By my late 20s, I finally started to work up the courage to come out to close friends and partners. But almost every time, I was met with anger or disgust or violence, and I retreated into the closet. I had two kids by then, and raising them took priority over navigating my gender identity. That cycle continued until 2011, when, at 35, I came out to my current partner. He was the first boyfriend to accept me, and his support and love helped me come out publicly and change my name and gender marker. Last year, we updated our marriage certificate with my proper gender marker, and our relationship was recognized legally as a same-sex marriage.

My kids are young adults now and I’m thankful they live in a slightly more open world. When they were in high school, I worked with their school board and consulted on how to make curriculums and schools more trans-inclusive.

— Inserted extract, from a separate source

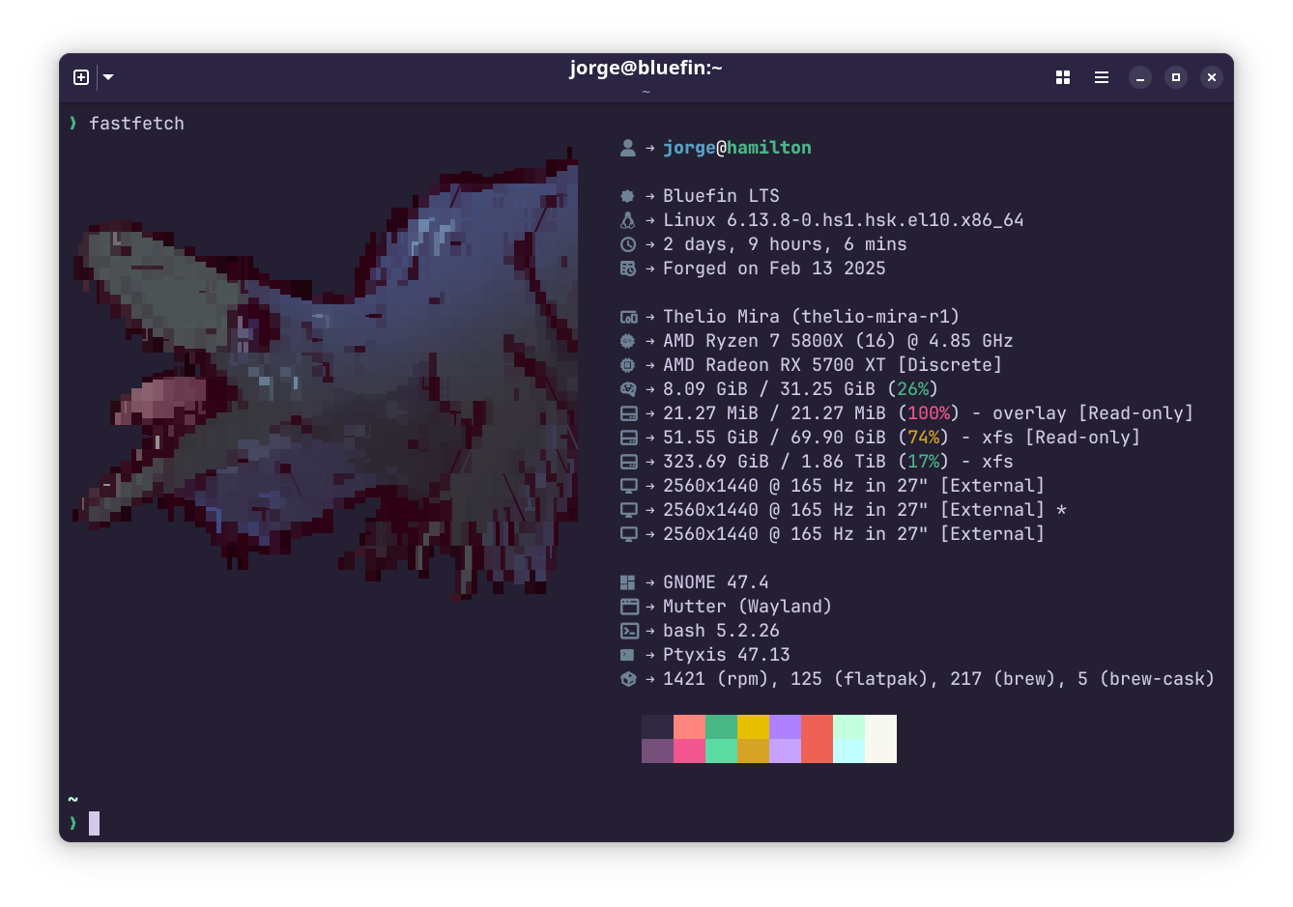The image size is (1293, 907).
Task: Minimize the terminal window
Action: click(x=1140, y=77)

I’m so glad that some Canadian kids get to learn about transness as early as elementary school. If I’d understood that I could be trans earlier in life, it would have prevented a lot of confusion, fear and shame. And if I would have had access to caring adults who affirmed my gender instead of actively denying it, I wouldn’t have wasted decades trying to fix something that was never broken in the first place. I could have focused on healing from my legitimate traumas. Conversion therapy stole that from me.

I was in “treatment” two decades ago, but the same tactics are used on trans youth today, both in and outside of therapists’ offices. Trans-exclusionary radical feminists have co-opted the messaging I got from my therapists—high-profile TERFs like Meghan Murphy will talk at length about how young trans men are transitioning in droves to escape their own internalized misogyny. They’re supported publicly by psychiatrists who are willing to back this rhetoric, despite the fact that studies have shown youth are much more likely to thrive when their gender is affirmed, and countless psychological organizations advocate for affirming care for trans youth.

“A practitioner doesn’t have to explicitly say, “You need stop being trans” in order to perform conversion therapy. The coercion can be subtle”

In 2017, I joined Jagmeet Singh’s team as he was running to be leader of the federal NDP, and worked on writing the party’s LGBTQ2 policies. While I was there, I encouraged the party to push for a federal conversion therapy ban. A lot of my work centred around explaining what conversion therapy looks like today, especially for trans people. Lots of politicians will say, “The government doesn’t pay for that anymore.” But a practitioner doesn’t have to explicitly say, “You need stop being trans” in order to perform conversion therapy. The coercion can be subtle, like what I experienced.

On Oct. 1, the federal government tabled Bill C-6, which would amend the Criminal Code and make it illegal to provide unwanted conversion therapy to LGBTQ2 folks. As is, the bill leaves the door open to adults voluntarily seeking reparative therapy. It also still allows therapists to offer their “opinions” about a person’s gender or sexuality and influence their “treatment” without repercussions. It seems the government does not understand that conversion therapy is not limited to religious settings. If we really want to protect Canadians—especially kids—we need to start by making sure none of them ever go through what I did.